Вера Канта в силу этического закона основывалась на убежденности в существовании доводов, которые каждый человек, будучи разумным, не может не принять. Переход от этического закона к моральному поступку, таким образом, обеспечивался рациональным мышлением, и чтобы сделать такой переход плавным, необходимо было лишь позаботиться о непротиворечивой рациональности закона, положившись в остальном на рациональные эндемические способности нравственных личностей. В этом отношении Йонас остается верным Канту, хотя первым признает, что в ответ на новый вызов этическим способностям человека не может быть предложено ничего, столь же свободного от противоречий, как его категорический императив (т.е. принцип, который нельзя нарушить, не нарушая одновременно логический закон противоречия). Для Йонаса, как и для Канта, загадка состоит в компетенции разума, формулирующего законы; а утверждение этического поведения, равно как и очевидная его универсальность, являются всецело философской проблемой и задачей философов. Для Йонаса, как и для Канта, судьба этики полностью и по праву находится в руках Разума и выступающих от его имени философов. В подобной схеме не заложена возможность того, что разум в любом своем воплощении способен восстать против того, что от его имени проповедуют философы-моралисты.

Иными словами, здесь не остается места для логики человеческих интересов и логики общественных институтов, то есть для тех организованных интересов, функция которых на практике, если не в теории, противоположна ожи­даемой от них в кантианской моральной философии, и состоит в

обеспечении возможности обойти этические ограничения и сделать моральные соображения не имеющими прямого отношения к человеческим действиям. Не остается также места и вполне банальному социологическому выводу, согласно которому принимаются лишь такие аргументы, которые не только и даже не столько рационально безупречны, сколько согласуются с интересами. Не остается места и тривиальному феномену «непредвиденных последствий» человеческих действий - результатам, изначально отвергавшимся или не просчитывавшимся в момент совершения этих действий. Не остается места и относительно простой мысли о том, что в условиях множественности и противоречивости интересов любая надежда на то, что определенный набор принципов окажется в результате превалирующим и будет поддержан, должна опираться на трезвый анализ социальных и политических сил, способных принести победу.

**Собранные данные**.
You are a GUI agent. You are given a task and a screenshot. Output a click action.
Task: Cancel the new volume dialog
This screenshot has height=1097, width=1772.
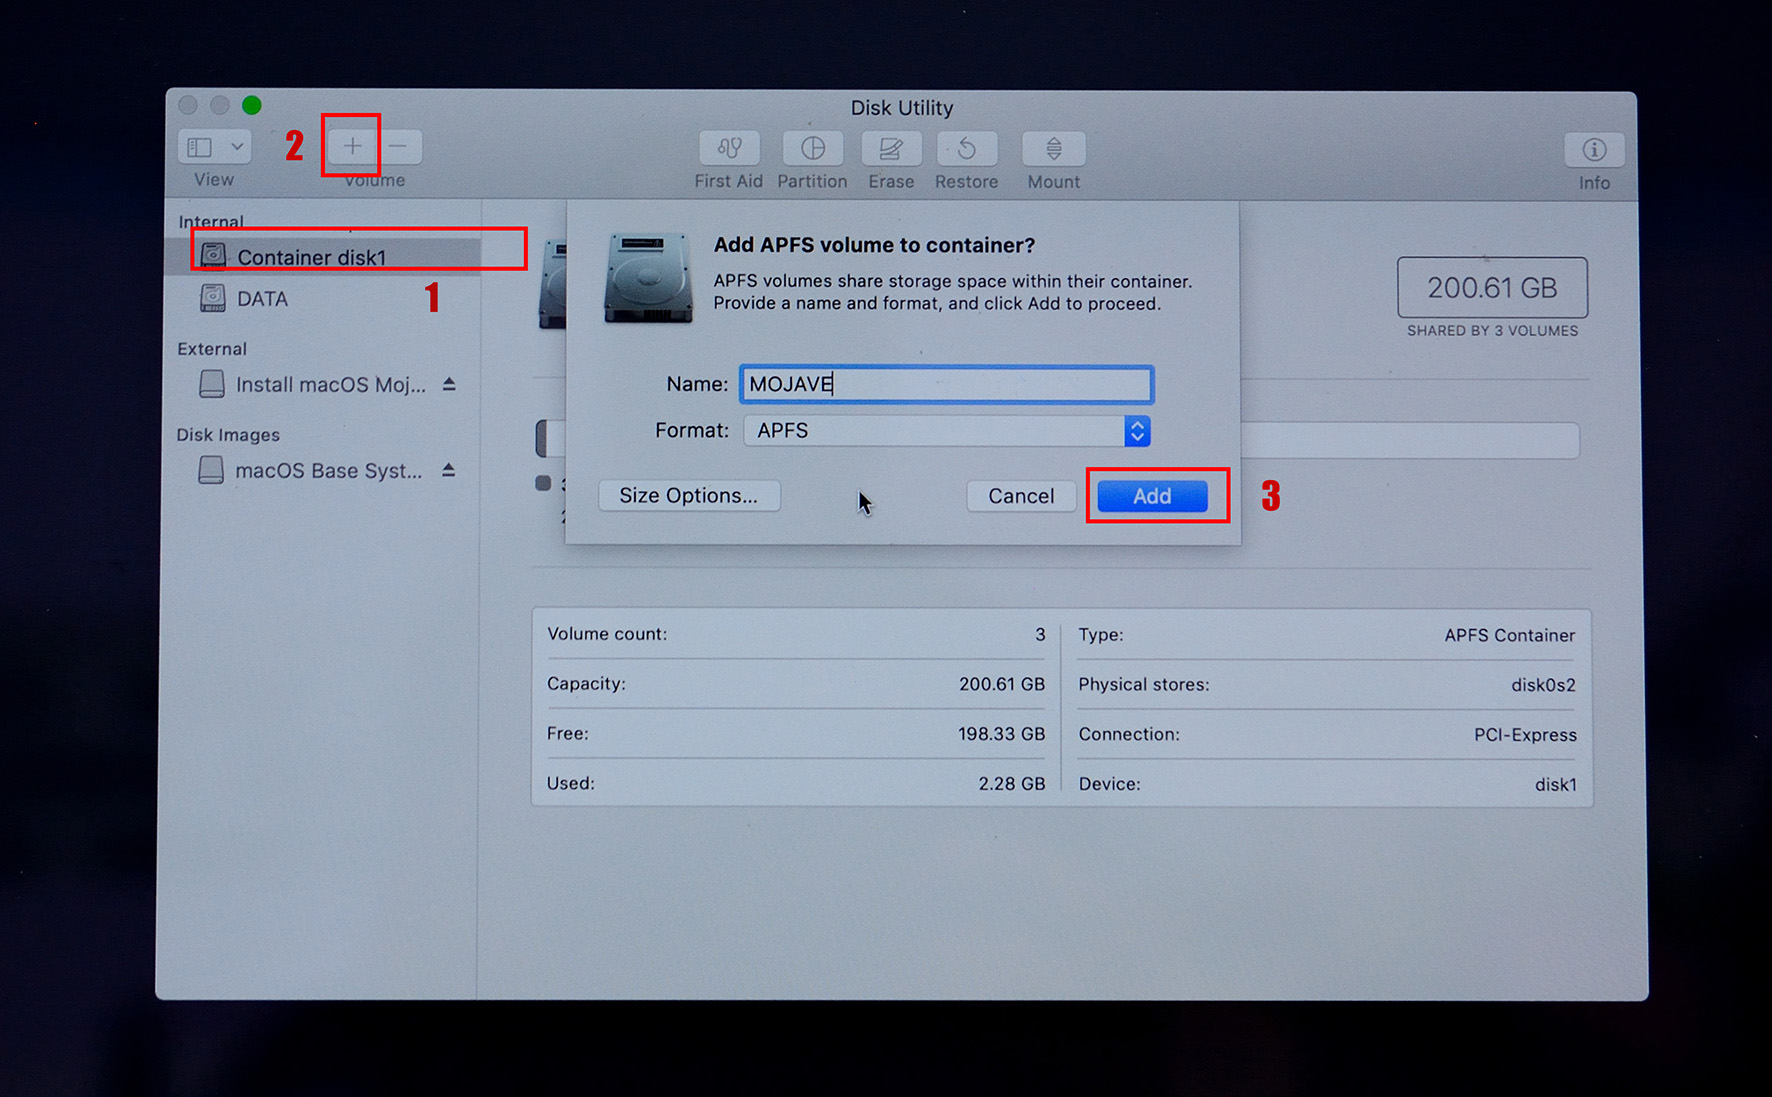(1020, 495)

**Требования**. Продолжите отрывок об этике Канта и Йонаса, начав сразу после его последнего предложения. Строки здесь никакой роли не играют.

**Ответ на задание**.
Я полагаю, что сочетание всех этих факторов - как отмеченных, так и проигнорированных или оставленных Йонасом без внимания в его поисках новой этики - порождает любопытный парадокс нашего времени, когда растущее осознание будущих опасностей идет рука об руку с растущим бессилием предотвратить их или смягчить тяжесть их последствий. Вряд ли мы не согласны по поводу базовых ориентиров - целей, которые мы хотели бы увидеть достигнутыми и которые не хотели бы. Договориться о единстве целей по-детски легко: никто не хочет войны, загрязнения атмосферы, обнищания все большей части населения планеты. Но - и это более важно - мы, кажется, все яснее понимаем, что для предотвращения катастрофы неподконтрольные ныне силы должны удерживаться в определенных рамках и быть подчинены каким-то другим факторам, а не только эндемически рассеянным и разобщенным, да к тому же и близоруким интересам. На деле, однако, происходит именно то, чего мы хотели бы избежать и что вызывает возмущение, и последствия человеческих действий оборачиваются бессмысленной, неудержимой стихией, больше похожей на землетрясения, наводнения и смерчи, чем на модель рационального и самоконтролируемого поведения.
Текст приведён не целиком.